INSTITUTION FAMILIALE : LES FILS DECOUSUS (suite & fin)

Les drames familiaux qui surviennent à une fréquence assez soutenue depuis quelques temps nous invitent certainement à repenser au socle de notre institution familiale d’hier, pour comprendre celle d’aujourd’hui et peut-être anticiper sur les métamorphoses que les liens familiaux et conjugaux ne manqueront pas de connaître demain…

…Le phénomène de la mère devenue principale pourvoyeuse des moyens de subsistance, face à un père désormais totalement disqualifié, vient avec son lot de changements dans le foyer. Désormais, madame détient l’autorité et fait la loi dans le foyer.

Ce phénomène n’est pas sans conséquence pour les enfants, qui rejettent les décisions du père et donnent plus de considération à la mère.

Un autre fléau qui conduit à l’affaiblissement de la famille africaine est la violence domestique. Sujet encore tabou, il continue sans trêve de détruire les couples et les familles. Sensée être l’espace le plus sûr pour les femmes, les hommes et les enfants, la famille et la maison sont devenues des lieux d’affrontement, de douleur, d’abus, de désintérêt et de désintégration.

QUELLES SOLUTIONS POUR SAUVER LA FAMILLE ?

 Mieux préparer au mariage.

Le mariage étant une vocation, il convient de s’y préparer de manière sérieuse. Cette préparation doit être assurée conjointement par la famille et si possible en plusieurs étapes.

Harmoniser les trois formes de célébration du mariage. On distingue en Afrique trois formes de célébration du mariage : le mariage coutumier, le mariage civil et le mariage religieux. Dans les trois cas, il s’agira de veiller à l’harmonisation des trois formes de célébration, tout en gardant à chacune son sens originel.

Éduquer à l’amour. Compte tenu du contexte contemporain marqué par l’égoïsme, l’utilitarisme et l’hédonisme, un accent particulier doit être mis sur l’amour des uns vis à vis des autres, l’amour don de soi et l’amour gratuit qui se nourrit du pardon.

Accompagner les couples. La célébration du mariage est une vie nouvelle qui commence. Cette nouvelle aventure doit être accompagnée par des structures de partage et d’accompagnement des couples mariés.

S’engager socialement. Les familles ne doivent pas se refermer sur elles-mêmes. Elles doivent s’engager à la transformation de la société, dans les domaines social, législatif et politique, lutter contre les fausses idéologies et spiritualités, les injustices sociales et les tares morales de la société.

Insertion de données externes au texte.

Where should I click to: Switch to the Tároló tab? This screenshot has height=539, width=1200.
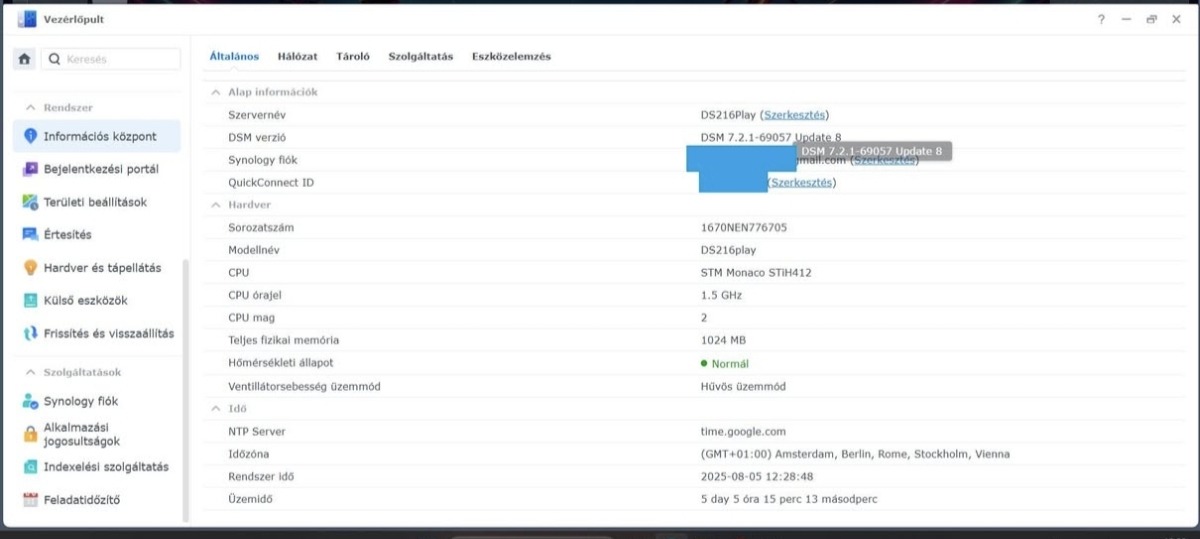pyautogui.click(x=354, y=57)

Éduquer les enfants. Les parents sont les premiers et les principaux éducateurs de leurs enfants et cette éducation passe d’abord par la présence physique et effective des deux parents en famille. Dans cette logique, elle inclut l’éducation affective et sexuelle, sans pour autant promouvoir le libertinage ou la dépravation. Il s’agit tout simplement d’apprendre à l’enfant ce qu’est l’empathie et, en temps opportun, à connaître son corps et à le respecter. À se respecter !

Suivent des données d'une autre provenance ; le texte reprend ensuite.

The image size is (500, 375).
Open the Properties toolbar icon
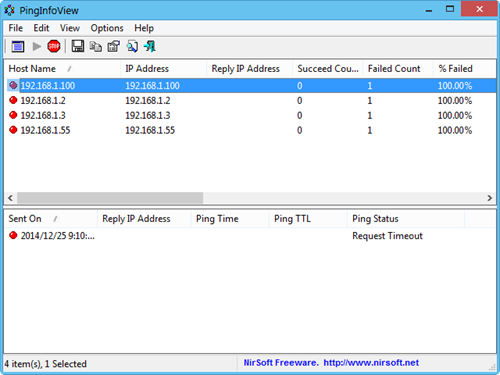[x=114, y=46]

Dialoguer en famille. La cohésion familiale passe par un dialogue franc et sincère. Régulièrement, la famille au complet doit procéder à une évaluation des objectifs qu’elle s’est assignés, faire un bilan sur des projets.

Revisiter la dot. La dot est initialement conçue comme un symbole, comme un échange de cadeaux et approfondissement des relations entre familles. Aujourd’hui, elle s’est dénaturée au point que la femme est considérée comme une marchandise. Il convient de travailler à restituer à la dot sa valeur symbolique initiale.